According to a senior official in Karnataka, highly qualified applicants with university degrees are applying to work as police officers.
The Modi government has shown signs of being attuned to the problem. In October, the Prime Minister presided over a rozgar melaor an employment drive where he handed out employment letters to 75,000 young people to demonstrate his government’s commitment to creating jobs and “qualifying India’s youth for a brighter future”.
But some opposition figures derided the gesture, with Congress party president Mallikarjun Kharge saying the appointments were “just too few”. Another politician called the fair “a cruel joke about unemployed youth”.
Rahul Gandhi, the scion of the family behind the Congress party, has signaled his intention to make unemployment a point of attack for the upcoming election, where Modi is on course to win a third term.
“The real problem is the unemployment problem and that generates a lot of anger and a lot of fear,” Gandhi said in a question-and-answer session at Chatham House in London last month.
“I don’t believe a country like India can employ all its people with services,” he added.
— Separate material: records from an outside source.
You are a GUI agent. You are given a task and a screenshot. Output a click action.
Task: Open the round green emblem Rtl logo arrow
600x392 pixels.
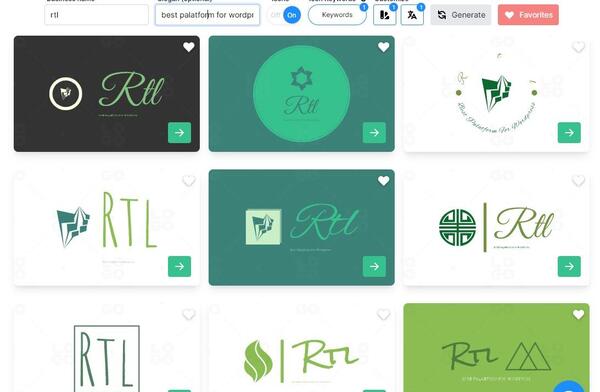(x=569, y=266)
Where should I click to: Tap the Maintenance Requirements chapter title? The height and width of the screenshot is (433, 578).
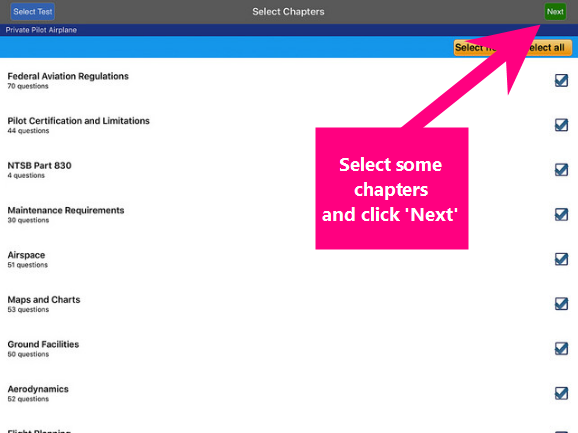[66, 210]
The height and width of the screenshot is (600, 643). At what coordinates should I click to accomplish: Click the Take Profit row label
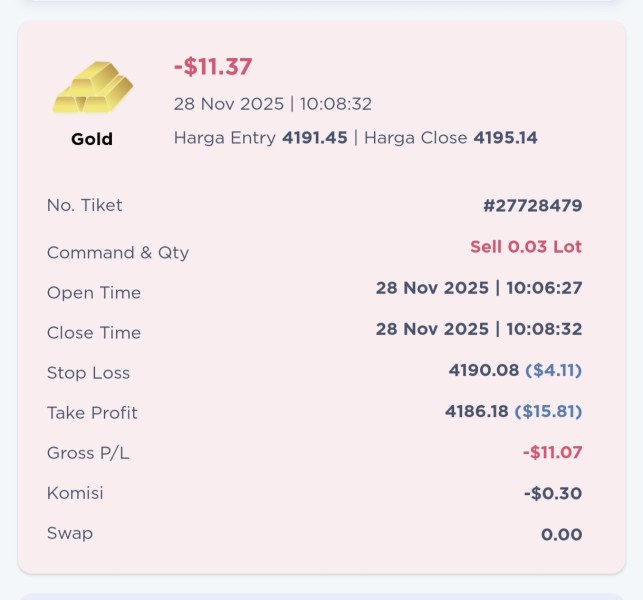[x=92, y=412]
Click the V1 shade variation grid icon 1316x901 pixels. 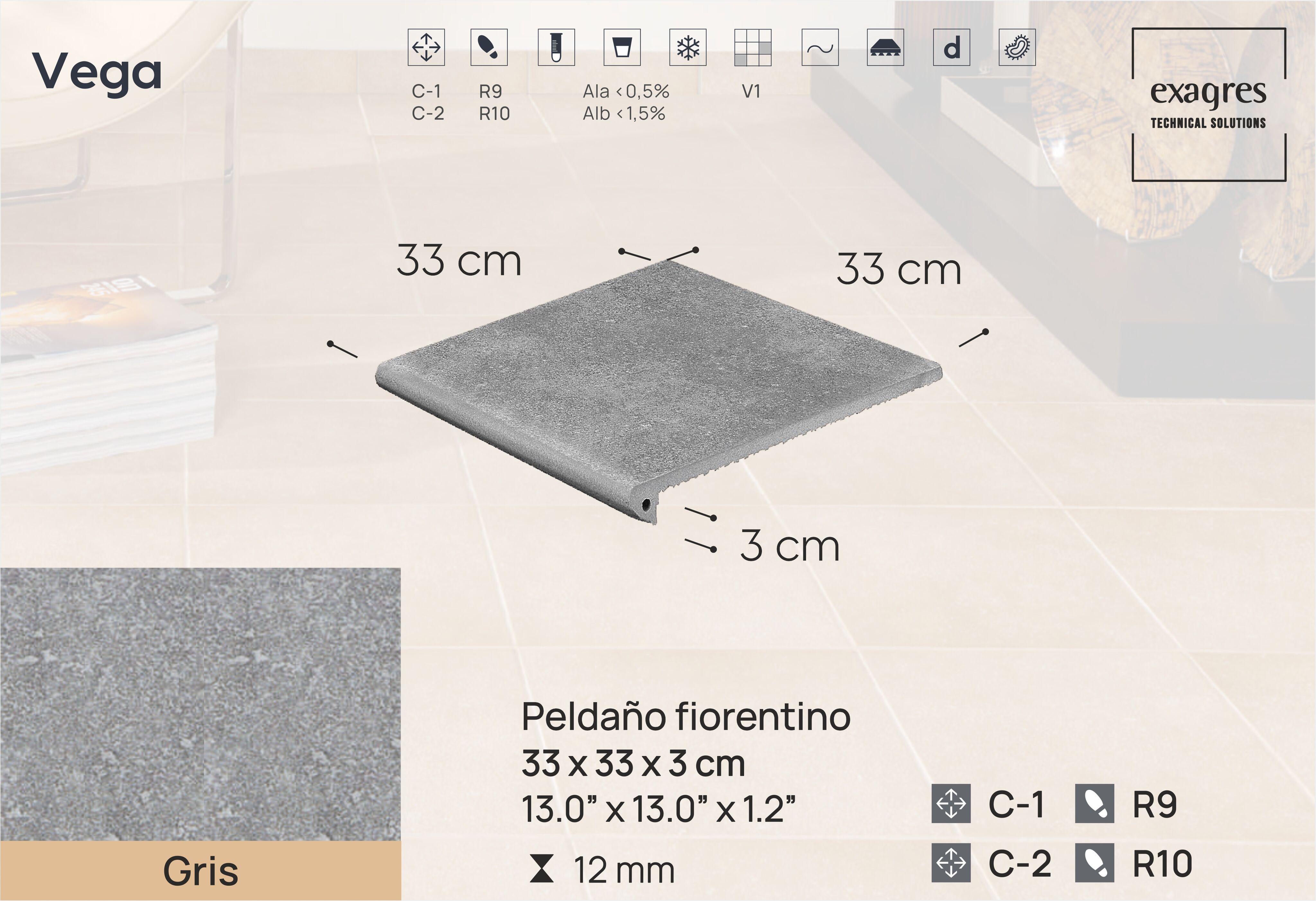point(754,48)
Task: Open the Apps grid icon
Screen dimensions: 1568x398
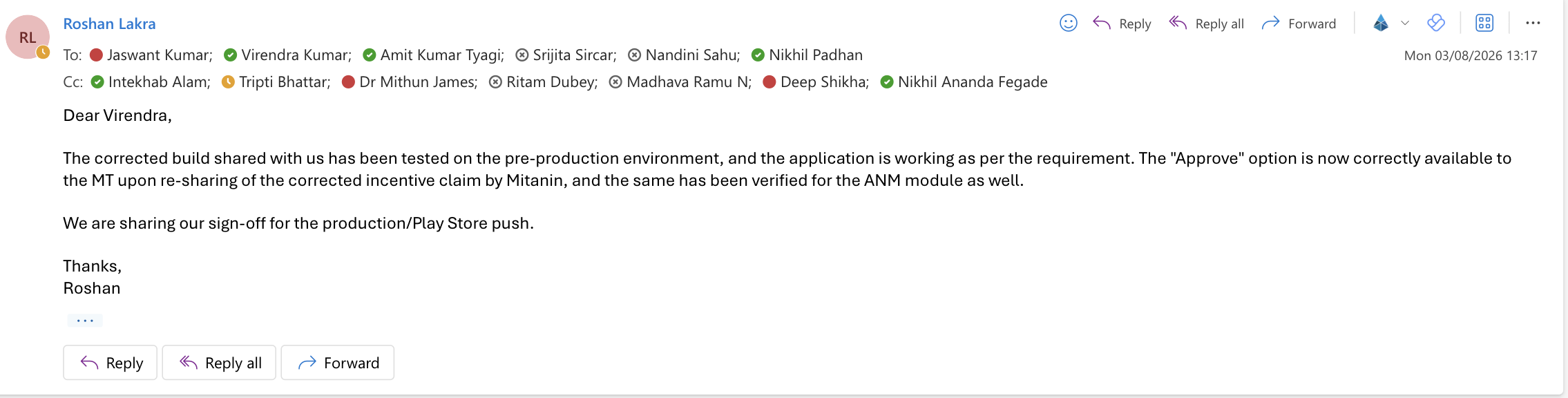Action: (1484, 23)
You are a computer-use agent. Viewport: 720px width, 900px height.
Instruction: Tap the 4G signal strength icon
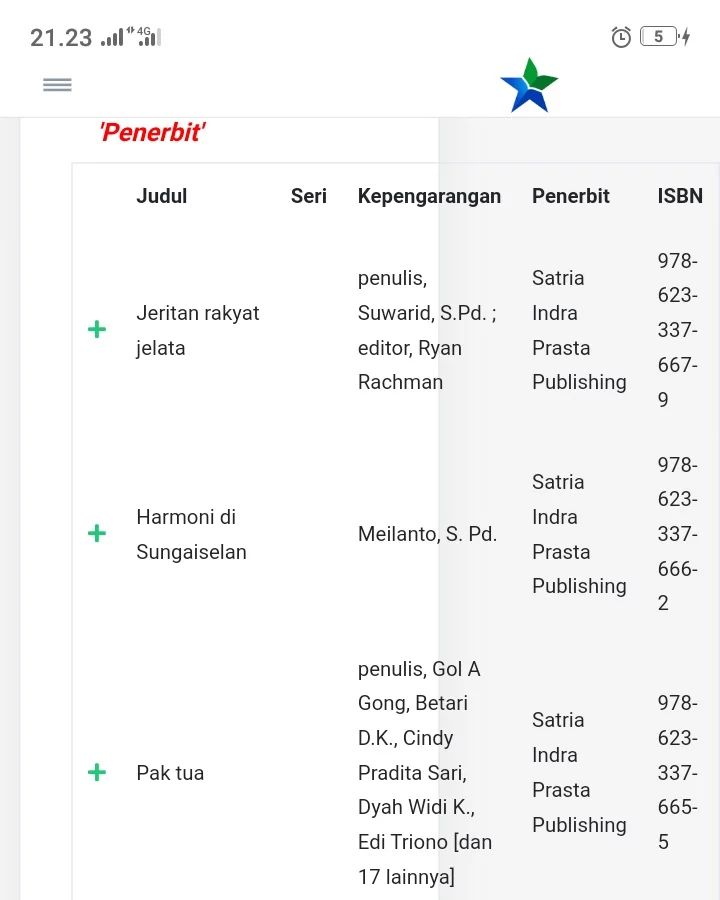pyautogui.click(x=148, y=37)
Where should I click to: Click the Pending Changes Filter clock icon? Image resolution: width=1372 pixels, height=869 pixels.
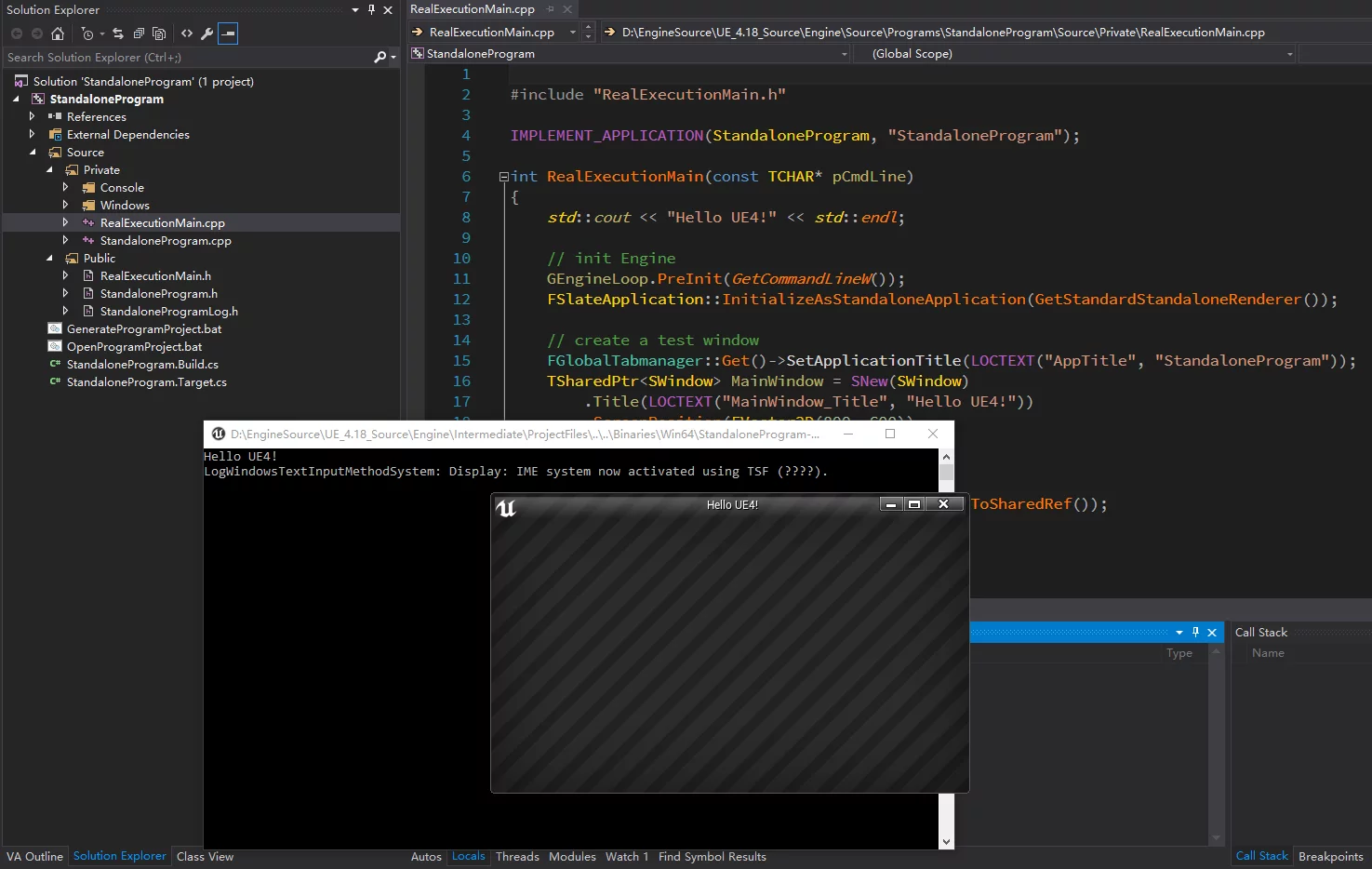coord(87,33)
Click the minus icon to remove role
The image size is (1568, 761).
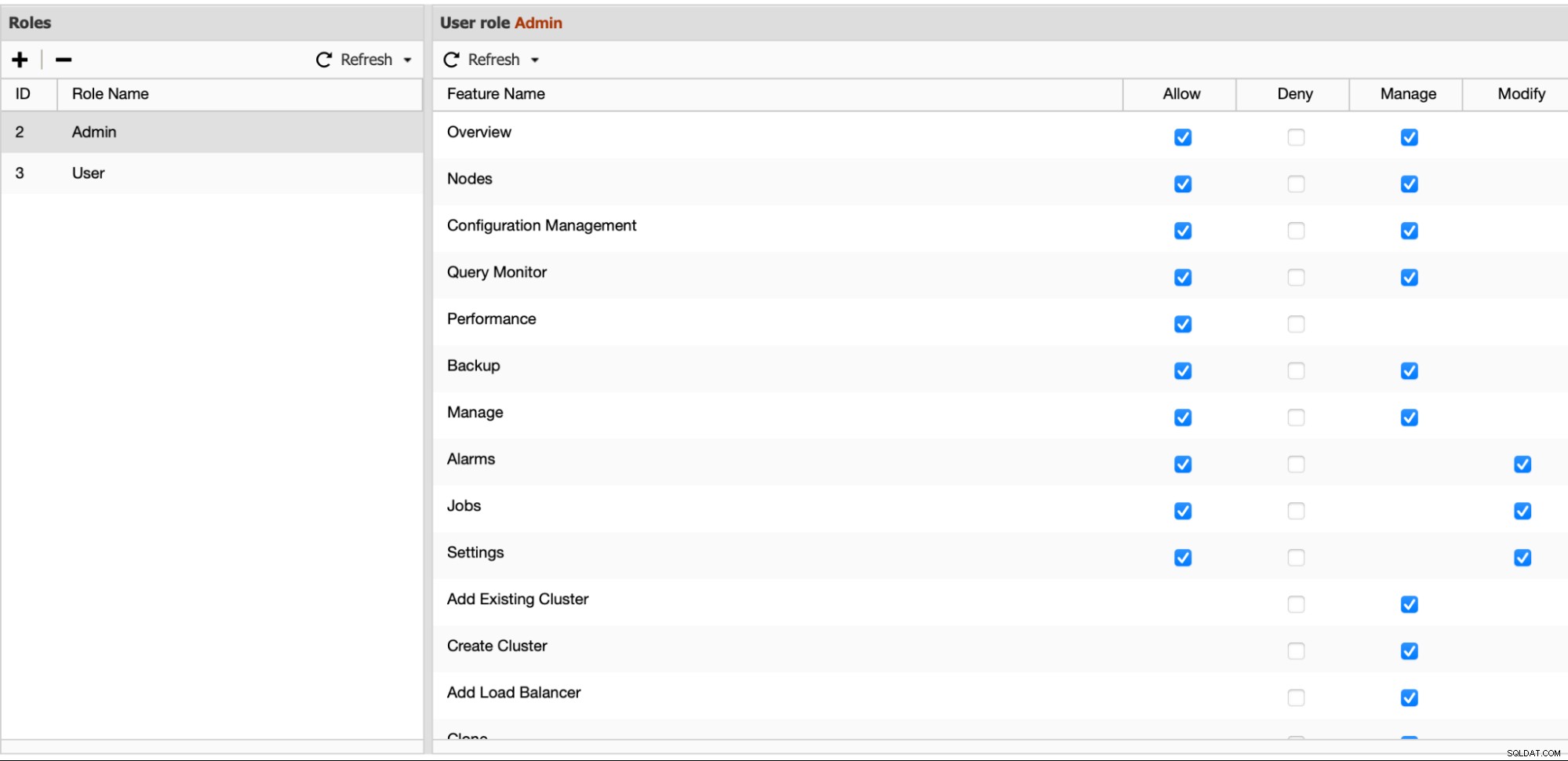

Ashoka Mody, an economist at Princeton University, invoked the word “timepass,” an Indian slang term meaning to spend time unproductively, to explain another phenomenon plaguing the labor market: the underemployment of people in jobs that don’t match their skills .
“There are hundreds of millions of young Indians doing time passes,” said Mody, author of India is devastated, a new book criticizing the economic policies of successive Indian governments since independence. “A lot of them do it after multiple degrees and colleges.”
Dildar Sekh, 21, migrated to Bangalore after completing a high school course in computer programming in Kolkata.
After losing out in intense competition for a government job, he ended up working at Bangalore’s airport with a ground handling company that assists passengers in wheelchairs, for which he is paid about Rs 13,000 ($159) a month.
“The work is good, but the pay is not good,” said Sekh, who dreams of saving enough money to buy an iPhone and treat his parents to a helicopter ride.
“There is no good place for young people,” he added. “The people who have money and connections are able to survive; the rest of us must continue to work and then die.”